_Aim of the exercise_
Make an exact copy of the listing below.

[Source data]

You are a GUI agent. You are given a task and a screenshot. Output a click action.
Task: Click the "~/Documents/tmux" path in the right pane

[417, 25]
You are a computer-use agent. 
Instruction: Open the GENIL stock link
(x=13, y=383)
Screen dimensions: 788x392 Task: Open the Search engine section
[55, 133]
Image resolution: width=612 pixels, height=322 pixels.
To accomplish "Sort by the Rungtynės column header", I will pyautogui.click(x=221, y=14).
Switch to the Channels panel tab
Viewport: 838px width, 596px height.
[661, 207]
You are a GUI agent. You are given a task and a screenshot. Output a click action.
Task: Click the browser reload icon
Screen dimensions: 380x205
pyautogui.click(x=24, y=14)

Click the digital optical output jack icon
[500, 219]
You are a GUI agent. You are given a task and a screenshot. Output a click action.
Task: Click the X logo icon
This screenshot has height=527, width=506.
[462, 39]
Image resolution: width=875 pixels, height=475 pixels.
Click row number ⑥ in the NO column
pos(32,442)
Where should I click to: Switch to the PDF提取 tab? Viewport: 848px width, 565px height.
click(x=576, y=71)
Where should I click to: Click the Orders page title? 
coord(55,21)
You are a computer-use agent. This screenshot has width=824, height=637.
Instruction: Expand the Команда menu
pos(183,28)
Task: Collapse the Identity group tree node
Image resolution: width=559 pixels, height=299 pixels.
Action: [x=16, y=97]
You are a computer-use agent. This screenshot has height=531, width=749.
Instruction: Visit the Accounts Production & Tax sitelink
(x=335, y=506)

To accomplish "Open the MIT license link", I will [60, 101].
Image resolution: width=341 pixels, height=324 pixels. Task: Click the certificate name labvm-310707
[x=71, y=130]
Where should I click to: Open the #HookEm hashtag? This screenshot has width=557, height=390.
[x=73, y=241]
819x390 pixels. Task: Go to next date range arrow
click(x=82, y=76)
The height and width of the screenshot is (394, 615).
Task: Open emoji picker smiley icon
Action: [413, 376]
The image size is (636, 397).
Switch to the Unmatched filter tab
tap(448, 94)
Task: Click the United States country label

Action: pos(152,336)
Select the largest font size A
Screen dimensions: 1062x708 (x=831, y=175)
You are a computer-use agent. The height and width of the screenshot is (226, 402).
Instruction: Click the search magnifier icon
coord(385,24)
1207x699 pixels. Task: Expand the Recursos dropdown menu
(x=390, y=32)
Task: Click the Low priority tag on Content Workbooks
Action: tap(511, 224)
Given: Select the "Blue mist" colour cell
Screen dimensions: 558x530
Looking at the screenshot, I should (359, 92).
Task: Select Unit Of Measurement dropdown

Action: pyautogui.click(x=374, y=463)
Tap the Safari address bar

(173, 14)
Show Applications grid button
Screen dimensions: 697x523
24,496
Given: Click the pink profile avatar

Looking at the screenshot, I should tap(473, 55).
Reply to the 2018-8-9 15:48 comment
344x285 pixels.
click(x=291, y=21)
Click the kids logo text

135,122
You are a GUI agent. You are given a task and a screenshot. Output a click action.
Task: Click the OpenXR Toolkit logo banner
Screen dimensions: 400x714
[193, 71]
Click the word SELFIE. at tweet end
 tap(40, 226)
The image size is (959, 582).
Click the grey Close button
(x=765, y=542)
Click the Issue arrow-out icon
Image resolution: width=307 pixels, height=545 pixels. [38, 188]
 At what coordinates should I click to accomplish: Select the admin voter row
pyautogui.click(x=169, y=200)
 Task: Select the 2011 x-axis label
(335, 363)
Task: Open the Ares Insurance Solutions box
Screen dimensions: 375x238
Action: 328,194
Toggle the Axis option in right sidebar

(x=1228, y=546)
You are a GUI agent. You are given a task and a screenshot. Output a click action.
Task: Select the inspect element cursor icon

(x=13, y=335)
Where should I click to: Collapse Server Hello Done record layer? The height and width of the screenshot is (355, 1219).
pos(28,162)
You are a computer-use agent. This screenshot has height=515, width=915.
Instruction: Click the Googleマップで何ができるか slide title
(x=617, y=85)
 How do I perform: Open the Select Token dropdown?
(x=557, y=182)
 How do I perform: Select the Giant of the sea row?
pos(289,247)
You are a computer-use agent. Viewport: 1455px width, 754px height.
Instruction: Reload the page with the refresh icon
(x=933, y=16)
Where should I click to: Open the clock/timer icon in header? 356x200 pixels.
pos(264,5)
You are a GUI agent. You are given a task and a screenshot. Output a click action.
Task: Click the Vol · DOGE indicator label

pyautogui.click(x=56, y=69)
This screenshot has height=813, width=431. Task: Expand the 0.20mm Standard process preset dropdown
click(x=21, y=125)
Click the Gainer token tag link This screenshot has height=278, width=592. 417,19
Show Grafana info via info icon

[/Source data]

_Exercise answer_
You are a GUI agent. You are given a task and a screenshot. Output a click action.
Task: Click the "~/Documents/tmux" path in the right pane

[417, 25]
You are a computer-use agent. 
Instruction: Open the GENIL stock link
(x=13, y=383)
Screen dimensions: 788x392 Task: Open the Search engine section
[55, 133]
Image resolution: width=612 pixels, height=322 pixels.
To accomplish "Sort by the Rungtynės column header", I will pyautogui.click(x=221, y=14).
Switch to the Channels panel tab
Viewport: 838px width, 596px height.
[661, 207]
You are a GUI agent. You are given a task and a screenshot. Output a click action.
Task: Click the browser reload icon
Screen dimensions: 380x205
pyautogui.click(x=24, y=14)

Click the digital optical output jack icon
[500, 219]
You are a GUI agent. You are given a task and a screenshot. Output a click action.
Task: Click the X logo icon
This screenshot has height=527, width=506.
[462, 39]
Image resolution: width=875 pixels, height=475 pixels.
Click row number ⑥ in the NO column
pos(32,442)
Where should I click to: Switch to the PDF提取 tab? Viewport: 848px width, 565px height.
click(x=576, y=71)
Where should I click to: Click the Orders page title? 
coord(55,21)
You are a computer-use agent. This screenshot has width=824, height=637.
Instruction: Expand the Команда menu
pos(183,28)
Task: Collapse the Identity group tree node
Image resolution: width=559 pixels, height=299 pixels.
Action: [x=16, y=97]
You are a computer-use agent. This screenshot has height=531, width=749.
Instruction: Visit the Accounts Production & Tax sitelink
(x=335, y=506)

To accomplish "Open the MIT license link", I will [60, 101].
Image resolution: width=341 pixels, height=324 pixels. Task: Click the certificate name labvm-310707
[x=71, y=130]
Where should I click to: Open the #HookEm hashtag? This screenshot has width=557, height=390.
[x=73, y=241]
819x390 pixels. Task: Go to next date range arrow
click(x=82, y=76)
The height and width of the screenshot is (394, 615).
Task: Open emoji picker smiley icon
Action: [413, 376]
The image size is (636, 397).
Switch to the Unmatched filter tab
tap(448, 94)
Task: Click the United States country label

Action: pos(152,336)
Select the largest font size A
Screen dimensions: 1062x708 (x=831, y=175)
You are a computer-use agent. The height and width of the screenshot is (226, 402).
Instruction: Click the search magnifier icon
coord(385,24)
1207x699 pixels. Task: Expand the Recursos dropdown menu
(x=390, y=32)
Task: Click the Low priority tag on Content Workbooks
Action: tap(511, 224)
Given: Select the "Blue mist" colour cell
Screen dimensions: 558x530
Looking at the screenshot, I should (359, 92).
Task: Select Unit Of Measurement dropdown

Action: pyautogui.click(x=374, y=463)
Tap the Safari address bar

(173, 14)
Show Applications grid button
Screen dimensions: 697x523
24,496
Given: Click the pink profile avatar

Looking at the screenshot, I should tap(473, 55).
Reply to the 2018-8-9 15:48 comment
344x285 pixels.
click(x=291, y=21)
Click the kids logo text

135,122
You are a GUI agent. You are given a task and a screenshot. Output a click action.
Task: Click the OpenXR Toolkit logo banner
Screen dimensions: 400x714
[193, 71]
Click the word SELFIE. at tweet end
 tap(40, 226)
The image size is (959, 582).
Click the grey Close button
(x=765, y=542)
Click the Issue arrow-out icon
Image resolution: width=307 pixels, height=545 pixels. [38, 188]
 At what coordinates should I click to accomplish: Select the admin voter row
pyautogui.click(x=169, y=200)
 Task: Select the 2011 x-axis label
(335, 363)
Task: Open the Ares Insurance Solutions box
Screen dimensions: 375x238
Action: 328,194
Toggle the Axis option in right sidebar

(x=1228, y=546)
You are a GUI agent. You are given a task and a screenshot. Output a click action.
Task: Select the inspect element cursor icon

(x=13, y=335)
Where should I click to: Collapse Server Hello Done record layer? The height and width of the screenshot is (355, 1219).
pos(28,162)
You are a computer-use agent. This screenshot has height=515, width=915.
Instruction: Click the Googleマップで何ができるか slide title
(x=617, y=85)
 How do I perform: Open the Select Token dropdown?
(x=557, y=182)
 How do I perform: Select the Giant of the sea row?
pos(289,247)
You are a computer-use agent. Viewport: 1455px width, 754px height.
Instruction: Reload the page with the refresh icon
(x=933, y=16)
Where should I click to: Open the clock/timer icon in header? 356x200 pixels.
pos(264,5)
You are a GUI agent. You are given a task and a screenshot. Output a click action.
Task: Click the Vol · DOGE indicator label

pyautogui.click(x=56, y=69)
This screenshot has height=813, width=431. Task: Expand the 0.20mm Standard process preset dropdown
click(x=21, y=125)
Click the Gainer token tag link This screenshot has height=278, width=592. 417,19
Show Grafana info via info icon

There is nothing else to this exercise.